Monday, 24 May 2021

Bus Ride Sights: Orchard to CCK

There hadn't been much time in recent weeks for cross-island bus rides, but with this being the Lunar New Year holidays, and with me wanting to spend some time just stoning and staring out the window, I decided post-lunch (at Plaza Singapura) that the day was apt for a long bus ride.

I knew I didn't want to go to the east. 

I knew the east quite well. 

Neither did I want to go to the west. 

I'd gone there not too long ago. 

So, in between this route and that, a northwesterly direction seemed to make the most sense. 

There are two buses on Orchard Road that head towards the northwest. 

One is 190. 

The other is 972.

At the bus stop, I decided I'd hop onto the first one that came. 

It would be 190. 

The route this bus takes is an interesting one. 

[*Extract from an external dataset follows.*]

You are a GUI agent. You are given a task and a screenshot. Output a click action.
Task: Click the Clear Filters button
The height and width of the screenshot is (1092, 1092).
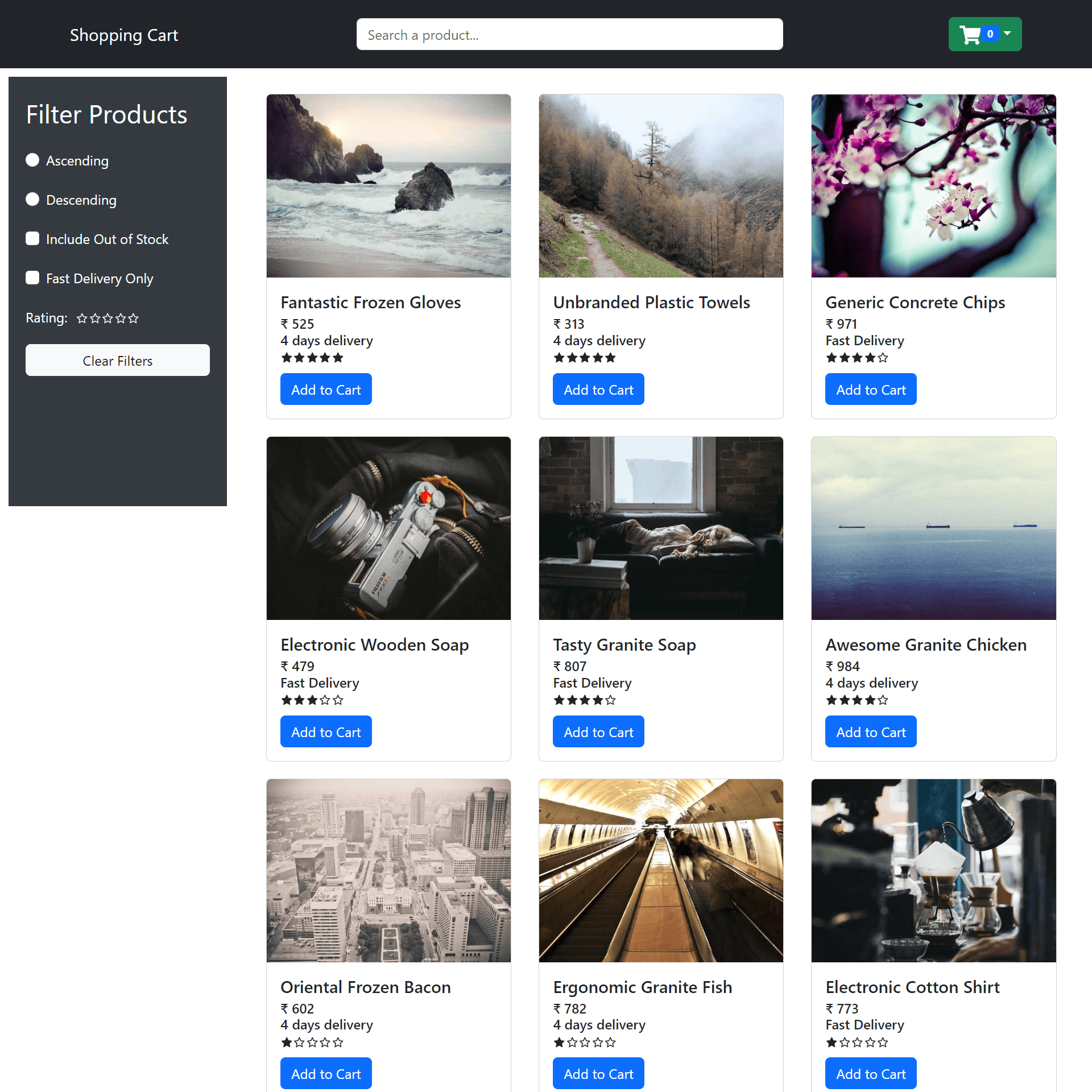tap(118, 360)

From Dhoby Ghaut it goes down the entire back stretch of Orchard Road through the lane at the back of Ngee Ann City, then turns out from ION before turning right into Scotts Road. 



Down Scotts Road the bus goes before turning into Stevens Road where it then
 goes along the entire stretch, past the Metropolitan YMCA, past lots of condominiums, and several hotel properties, including Mercure before finally reaching somewhere near the Mount Pleasant Veterinary Hospital. 

From this little hill, it turns into the PIE and off it goes all the way northwest until it hits the BKE. 







I don't know how it is after the bus exits the BKE, but it turns into the Teck Whye (I think) housing estate, it trundles past part of the old KTM (now Green Corridor) route, and then it somehow finds its way past a community center and a collection of neighborhood shops before it reaches the Choa Chu Kang Bus Interchange. 






The best part of the route has to be the expressways. 

Maybe it makes me think of those long coach rides on the north-south highway in Malaysia where the journey just seems to go on for hours and hours on end. 

Maybe it makes me think of palm trees and hills and more hills. 

I don't know. 

But there's a subtle- no, obvious- change in the atmosphere the moment the bus turns from the Veterinary Hospital into the PIE. 

It feels as if the world suddenly shifted from the Urban to the Rural, where the Land no longer has skyscrapers and concrete rising out from the ground, and where the stresses of the City are left far, far behind. 

That particular stretch was very therapeutic, I assure you, and it made me kind of sad when it had to end. 

I had really enjoyed it. 

Because even though it might have been a mere twenty minutes, I got to see natural forests, I got to see space stretched out beside me, and I got to see structures (those weather satellite things) which I don't normally get to see.